Dutch brewery group Heineken has surpassed 2019 (pre-pandemic) levels in its latest semester. Consumers are going to bars again, its CEO said, but the group feels forced to lower profit forecasts as costs are eating away at its margins.
Resilience
The Dutch group has beaten expectations in the first half of this year. Just like its Belgian rival AB InBev, consumers were eager to drink away two years of Covid pandemic worries, accepting the price increases in the process. More than that: Dutch beer giant confirmed AB InBev’s observations that consumers opted more often for more expensive beers. CEO Dolf van den Brink is happy with his company’s performance, stating that as consumers are returning to the bars, beer demand is resilient despite inflation, as Dutch national broadcaster NOS quoted him.

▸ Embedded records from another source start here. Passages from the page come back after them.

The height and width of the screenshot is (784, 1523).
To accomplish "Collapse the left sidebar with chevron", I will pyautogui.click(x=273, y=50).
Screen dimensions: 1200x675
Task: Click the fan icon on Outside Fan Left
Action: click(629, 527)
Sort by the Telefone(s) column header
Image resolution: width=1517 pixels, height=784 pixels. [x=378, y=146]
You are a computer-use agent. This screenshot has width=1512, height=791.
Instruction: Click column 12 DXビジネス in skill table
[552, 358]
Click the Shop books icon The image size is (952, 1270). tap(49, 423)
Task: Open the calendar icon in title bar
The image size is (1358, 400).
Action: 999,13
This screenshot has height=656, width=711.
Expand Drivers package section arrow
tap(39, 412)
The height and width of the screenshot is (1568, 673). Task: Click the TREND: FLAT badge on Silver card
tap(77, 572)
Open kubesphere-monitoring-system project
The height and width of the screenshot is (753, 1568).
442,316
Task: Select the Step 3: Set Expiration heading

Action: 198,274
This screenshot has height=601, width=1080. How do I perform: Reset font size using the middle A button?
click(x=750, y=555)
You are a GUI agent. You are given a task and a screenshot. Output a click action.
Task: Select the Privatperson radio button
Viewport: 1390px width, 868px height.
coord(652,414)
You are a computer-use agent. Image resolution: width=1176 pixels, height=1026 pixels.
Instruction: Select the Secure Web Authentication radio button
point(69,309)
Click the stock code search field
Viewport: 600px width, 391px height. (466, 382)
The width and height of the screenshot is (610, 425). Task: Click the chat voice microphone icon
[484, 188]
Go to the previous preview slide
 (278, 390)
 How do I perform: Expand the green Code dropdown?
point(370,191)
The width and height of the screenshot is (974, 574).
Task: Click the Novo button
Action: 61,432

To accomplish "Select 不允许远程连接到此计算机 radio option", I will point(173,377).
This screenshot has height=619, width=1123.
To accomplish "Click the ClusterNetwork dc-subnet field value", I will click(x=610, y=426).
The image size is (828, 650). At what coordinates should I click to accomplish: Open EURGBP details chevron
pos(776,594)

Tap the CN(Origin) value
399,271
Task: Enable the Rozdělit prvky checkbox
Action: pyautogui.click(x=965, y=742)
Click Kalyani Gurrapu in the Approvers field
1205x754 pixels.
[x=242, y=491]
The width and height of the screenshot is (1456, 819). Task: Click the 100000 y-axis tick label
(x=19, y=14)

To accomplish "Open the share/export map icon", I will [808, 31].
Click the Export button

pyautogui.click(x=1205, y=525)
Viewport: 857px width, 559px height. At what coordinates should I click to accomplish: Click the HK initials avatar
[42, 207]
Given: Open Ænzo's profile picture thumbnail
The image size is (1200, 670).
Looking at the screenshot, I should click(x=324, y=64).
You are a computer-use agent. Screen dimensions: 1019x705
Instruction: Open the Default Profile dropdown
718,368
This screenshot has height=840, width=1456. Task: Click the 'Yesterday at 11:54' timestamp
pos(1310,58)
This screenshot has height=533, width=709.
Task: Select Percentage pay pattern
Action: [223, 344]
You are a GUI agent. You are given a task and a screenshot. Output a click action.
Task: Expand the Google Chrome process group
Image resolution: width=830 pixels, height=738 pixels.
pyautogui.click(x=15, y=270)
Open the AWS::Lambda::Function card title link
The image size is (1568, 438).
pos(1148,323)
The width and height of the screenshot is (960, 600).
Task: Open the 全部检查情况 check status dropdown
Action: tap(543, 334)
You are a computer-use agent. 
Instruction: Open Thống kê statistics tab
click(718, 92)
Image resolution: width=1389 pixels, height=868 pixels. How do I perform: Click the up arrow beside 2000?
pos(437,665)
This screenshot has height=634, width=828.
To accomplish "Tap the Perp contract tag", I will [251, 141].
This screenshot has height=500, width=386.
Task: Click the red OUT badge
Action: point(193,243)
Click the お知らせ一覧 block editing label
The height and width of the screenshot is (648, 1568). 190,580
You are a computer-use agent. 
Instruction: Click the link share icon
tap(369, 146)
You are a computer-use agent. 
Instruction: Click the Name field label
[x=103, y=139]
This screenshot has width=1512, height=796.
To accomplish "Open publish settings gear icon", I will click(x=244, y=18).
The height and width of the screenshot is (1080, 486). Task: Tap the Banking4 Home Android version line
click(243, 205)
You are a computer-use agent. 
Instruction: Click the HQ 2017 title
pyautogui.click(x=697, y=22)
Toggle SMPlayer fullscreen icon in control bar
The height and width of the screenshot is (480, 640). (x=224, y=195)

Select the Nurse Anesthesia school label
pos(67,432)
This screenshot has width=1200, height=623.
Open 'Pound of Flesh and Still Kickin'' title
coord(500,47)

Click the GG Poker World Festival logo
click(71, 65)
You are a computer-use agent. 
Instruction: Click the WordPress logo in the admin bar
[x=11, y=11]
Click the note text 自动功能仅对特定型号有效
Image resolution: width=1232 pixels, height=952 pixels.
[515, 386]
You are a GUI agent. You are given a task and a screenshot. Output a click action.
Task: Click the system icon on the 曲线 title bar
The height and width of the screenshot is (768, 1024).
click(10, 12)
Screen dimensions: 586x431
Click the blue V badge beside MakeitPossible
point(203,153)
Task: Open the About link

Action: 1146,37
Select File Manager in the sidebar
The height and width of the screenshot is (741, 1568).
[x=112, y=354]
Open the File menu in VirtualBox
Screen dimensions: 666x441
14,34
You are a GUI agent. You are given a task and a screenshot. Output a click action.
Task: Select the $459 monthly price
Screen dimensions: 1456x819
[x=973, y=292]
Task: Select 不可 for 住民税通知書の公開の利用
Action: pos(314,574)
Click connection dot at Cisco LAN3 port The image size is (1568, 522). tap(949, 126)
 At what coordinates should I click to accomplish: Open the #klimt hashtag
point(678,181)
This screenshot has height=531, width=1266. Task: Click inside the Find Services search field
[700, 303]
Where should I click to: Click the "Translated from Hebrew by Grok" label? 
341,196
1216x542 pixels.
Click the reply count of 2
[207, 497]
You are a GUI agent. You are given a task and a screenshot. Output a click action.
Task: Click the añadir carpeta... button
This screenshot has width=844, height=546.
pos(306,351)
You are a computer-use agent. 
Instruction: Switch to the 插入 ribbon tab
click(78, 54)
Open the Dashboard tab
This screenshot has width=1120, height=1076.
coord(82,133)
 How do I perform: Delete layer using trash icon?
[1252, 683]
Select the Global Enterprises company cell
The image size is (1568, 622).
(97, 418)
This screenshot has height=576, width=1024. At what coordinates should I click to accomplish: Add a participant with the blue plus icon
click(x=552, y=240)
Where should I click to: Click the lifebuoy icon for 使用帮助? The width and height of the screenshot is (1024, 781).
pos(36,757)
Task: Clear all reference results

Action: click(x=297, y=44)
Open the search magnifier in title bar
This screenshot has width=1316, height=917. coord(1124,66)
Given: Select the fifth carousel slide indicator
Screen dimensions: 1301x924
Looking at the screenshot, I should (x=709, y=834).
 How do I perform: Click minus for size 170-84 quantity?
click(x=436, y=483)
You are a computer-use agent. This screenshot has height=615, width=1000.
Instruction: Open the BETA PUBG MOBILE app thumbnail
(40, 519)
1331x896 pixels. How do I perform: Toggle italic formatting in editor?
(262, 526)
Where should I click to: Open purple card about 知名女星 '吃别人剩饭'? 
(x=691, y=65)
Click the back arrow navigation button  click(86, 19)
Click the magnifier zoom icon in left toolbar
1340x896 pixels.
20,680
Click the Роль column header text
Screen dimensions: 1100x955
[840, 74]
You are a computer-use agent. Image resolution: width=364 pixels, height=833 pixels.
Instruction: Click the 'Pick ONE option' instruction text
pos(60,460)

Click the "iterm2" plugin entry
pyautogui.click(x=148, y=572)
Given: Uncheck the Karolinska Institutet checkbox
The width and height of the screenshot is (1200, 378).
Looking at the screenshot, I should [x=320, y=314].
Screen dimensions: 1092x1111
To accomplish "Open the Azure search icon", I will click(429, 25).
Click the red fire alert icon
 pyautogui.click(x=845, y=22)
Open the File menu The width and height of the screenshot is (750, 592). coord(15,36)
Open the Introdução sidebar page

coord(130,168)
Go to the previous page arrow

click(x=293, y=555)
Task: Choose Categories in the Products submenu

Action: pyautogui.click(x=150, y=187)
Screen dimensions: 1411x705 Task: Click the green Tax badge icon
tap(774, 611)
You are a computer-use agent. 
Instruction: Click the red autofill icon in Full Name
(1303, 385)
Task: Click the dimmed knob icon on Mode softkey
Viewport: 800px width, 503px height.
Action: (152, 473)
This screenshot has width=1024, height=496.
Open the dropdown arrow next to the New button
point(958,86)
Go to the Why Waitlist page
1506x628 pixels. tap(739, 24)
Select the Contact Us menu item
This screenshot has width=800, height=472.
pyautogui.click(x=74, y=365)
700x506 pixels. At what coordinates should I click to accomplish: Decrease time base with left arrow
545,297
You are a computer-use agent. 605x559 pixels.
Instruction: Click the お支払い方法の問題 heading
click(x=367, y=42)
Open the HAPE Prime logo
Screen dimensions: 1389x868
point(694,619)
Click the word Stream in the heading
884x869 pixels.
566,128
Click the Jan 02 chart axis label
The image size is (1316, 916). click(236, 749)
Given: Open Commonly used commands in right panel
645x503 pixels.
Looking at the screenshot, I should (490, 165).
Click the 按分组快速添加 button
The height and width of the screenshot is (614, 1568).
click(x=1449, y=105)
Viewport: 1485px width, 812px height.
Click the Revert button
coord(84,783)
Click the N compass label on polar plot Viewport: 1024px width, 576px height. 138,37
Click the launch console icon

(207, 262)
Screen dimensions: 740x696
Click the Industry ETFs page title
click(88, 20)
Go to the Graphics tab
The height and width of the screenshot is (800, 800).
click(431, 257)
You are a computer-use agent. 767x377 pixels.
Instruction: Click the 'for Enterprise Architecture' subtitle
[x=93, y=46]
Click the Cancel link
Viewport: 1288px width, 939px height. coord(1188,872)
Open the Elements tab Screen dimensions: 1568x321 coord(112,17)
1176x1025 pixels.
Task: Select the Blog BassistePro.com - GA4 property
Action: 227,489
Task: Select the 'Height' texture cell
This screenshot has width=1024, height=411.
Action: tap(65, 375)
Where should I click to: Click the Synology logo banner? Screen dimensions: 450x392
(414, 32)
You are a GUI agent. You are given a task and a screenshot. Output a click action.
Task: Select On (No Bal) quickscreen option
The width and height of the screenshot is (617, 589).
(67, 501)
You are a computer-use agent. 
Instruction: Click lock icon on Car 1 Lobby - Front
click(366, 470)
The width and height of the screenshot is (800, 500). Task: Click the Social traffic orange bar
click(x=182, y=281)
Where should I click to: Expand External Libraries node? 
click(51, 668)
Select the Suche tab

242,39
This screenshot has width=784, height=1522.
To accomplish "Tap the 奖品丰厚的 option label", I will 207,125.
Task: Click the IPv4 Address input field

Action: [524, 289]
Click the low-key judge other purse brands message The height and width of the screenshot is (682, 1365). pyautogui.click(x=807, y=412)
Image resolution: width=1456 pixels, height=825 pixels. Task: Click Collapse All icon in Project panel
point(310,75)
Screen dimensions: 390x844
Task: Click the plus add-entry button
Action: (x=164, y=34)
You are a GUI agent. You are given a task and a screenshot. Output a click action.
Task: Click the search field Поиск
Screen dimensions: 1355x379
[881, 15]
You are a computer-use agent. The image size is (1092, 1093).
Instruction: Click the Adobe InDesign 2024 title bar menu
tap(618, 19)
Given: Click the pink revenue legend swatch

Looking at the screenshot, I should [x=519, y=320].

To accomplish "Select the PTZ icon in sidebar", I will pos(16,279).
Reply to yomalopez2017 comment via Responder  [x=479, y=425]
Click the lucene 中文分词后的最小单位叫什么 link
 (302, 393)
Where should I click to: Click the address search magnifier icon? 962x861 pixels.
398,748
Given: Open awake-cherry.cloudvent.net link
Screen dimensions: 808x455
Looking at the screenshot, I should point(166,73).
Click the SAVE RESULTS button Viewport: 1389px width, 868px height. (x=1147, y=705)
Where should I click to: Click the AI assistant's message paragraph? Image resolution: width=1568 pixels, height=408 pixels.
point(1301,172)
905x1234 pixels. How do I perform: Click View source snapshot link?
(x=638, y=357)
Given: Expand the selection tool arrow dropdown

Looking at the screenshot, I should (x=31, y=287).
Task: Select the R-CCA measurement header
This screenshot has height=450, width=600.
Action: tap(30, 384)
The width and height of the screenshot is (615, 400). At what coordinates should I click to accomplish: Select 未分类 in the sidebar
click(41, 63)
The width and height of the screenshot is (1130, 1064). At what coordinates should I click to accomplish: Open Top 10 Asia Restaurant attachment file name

As such, turnover rose by 37 % to 16.4 billion euros, 14 % more than in the first half of 2019. Volumes sold climbed by 7.6 % compared to last year, and also ended slightly higher (+ 0.8 %) than in the same period of 2019. Growth accelerated particularly in the second quarter, and this in all regions.
Operating profit came in almost a quarter higher (+ 24.6 %) at 2.16 billion euros, exceeding the + 17 % growth expected by analysts. The margin was 16 %: this is the same as what Heineken had hoped to achieve for next year. However, as costs and inflation continue to rise, the beer giant is sharply lowering those expectations: Heineken is now expecting an operating margin of between 5 and 10 % for 2023.